### Document section

Magazine | June 11, 2018, Issue

Silent Minority

John Krasinski and Noah Jupe in A Quiet Place (Paramount Pictures)

I am late to A Quiet Place, the horror sensation of the spring, which has grossed $176 million and counting and perhaps, perhaps, finally allowed John Krasinski, its co-writer, star, and director, to be recognized for something besides being that goofy-looking dude from The Office who somehow married Emily Blunt.

Although because Emily Blunt, a.k.a. Mrs. Krasinski, is also in the movie, and because she manages to be radiantly herself even while giving birth silently in a bathtub while an insectoid alien creature tries to hunt her by sound, the possibility that her husband married up considerably is not exactly put to rest.

What the movie does decisively establish is that Krasinski can direct a harrowing suspense movie, which seems like a far better use of his talents than the attempt by Michael Bay to turn him into an action star in 13 Hours: The Secret Soldiers of Benghazi two years back. In fairness, A Quiet Place also requires its writer-star to act like an action hero now and then, but not the buffed-up military sort; he’s playing an everydad in extremis this time, which makes his soft, cartoon-character version of good looks a much more reasonable fit.

The extreme situation is a clever sci-fi/horror conceit: The Earth has been invaded by huge alien creatures in armored carapaces that hunt exclusively by sound, and they have wiped out much of the human race but not the family that Krasinski’s father heads — in part, it seems, because the latter live in a fortuitously remote farmhouse, and in part because his older daughter (Millicent Simmonds) is deaf and so the family is adept at communicating via sign language.

This skill has enabled them to establish a sustainable life, of sorts, one lived in a silence deep enough to shame a Trappist — complete with perpetually sandy earth scattered on all the paths of their farm to deaden footsteps, footprints painted on the floors of the old farmhouse to show you where to step to avoid a single creak, complicated signaling systems, and a battery of video cameras installed to monitor the property. They also have a problematic blessing on the way: Blunt’s mother is expecting, and Krasinski’s dad (the characters presumably have names in the script, but I don’t think you ever hear them) has tried to set up a soundproofed basement, roofed with pillows and newspapers, in which she can be delivered and their child can safely cry.

The existence of this bunker raised the second-biggest question of the movie; namely, why the family spends as much time as they do aboveground. (When a post-mealtime accident almost calls the creatures down on them, I found myself wondering, Why not put your game room in your basement, like a normal American family?) The biggest question is why nobody in this world has figured out the creatures’ weakness — “What is their weakness?” reads a scrawl on the dad’s basement whiteboard, in case you didn’t think to wonder — when I figured it out at least an hour before the climax.

######

Exercises to complete.
1) List every actor the review of A Quiet Place names as appearing in the film.
2) Pick up the review of A Quiet Place after its last sentence and keep writing.

### Extracted records

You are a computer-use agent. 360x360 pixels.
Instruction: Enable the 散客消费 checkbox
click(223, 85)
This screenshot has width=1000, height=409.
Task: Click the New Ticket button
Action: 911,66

######

Response list.
1) John Krasinski, Noah Jupe, Emily Blunt, Millicent Simmonds

2)
But similar questions could be asked of many genre exercises, and this one offers many pleasures as ballast against its various implausibilities — not just the intense compressed suspense that makes an upturned nail in a floorboard as terrifying as Freddy Krueger, but also a wonderful use of natural sound and physical beauty, in which the rush of a river and the crash of a waterfall offer refuge and safety even as other forms of pastoral loveliness conceal a thousand ways to make a sound and die.

As in many horror movies, the obvious themes of A Quiet Place tend toward a kind of mild social conservatism — the embattled family, the parents as desperate protectors, the pregnancy as an act of pro-life defiance in a darkening world. And naturally, in our age of takes, that tendency has provoked some highly politicized readings, notably from The New Yorker’s Richard Brody: “In their enforced silence,” he writes of the movie, “these characters are a metaphorical silent — white — majority, one that doesn’t dare to speak freely for fear of being heard by the super-sensitive ears of the dark others.”

This reading is hysterical, but to the extent that it touches on anything real I thought A Quiet Place actually undercuts a certain kind of male-paternal fantasy of real estate and retreat, in which a self-sufficient farmhouse is romanticized as the best place to ride out the apocalypse. Yes, in the movie the family’s isolation partially protects them — but the creatures still arrive, and once they’re there neither your guns nor your well-stocked grain silos can save you. They’re in the cornfields, they’re in the woods, they’re crawling on your roof, you can’t protect your kids, you can’t protect yourself . . .

. . . which is to say that for anyone who lives in the northeastern United States, A Quiet Place feels less like a narrative of white flight and more like a parable of Lyme disease.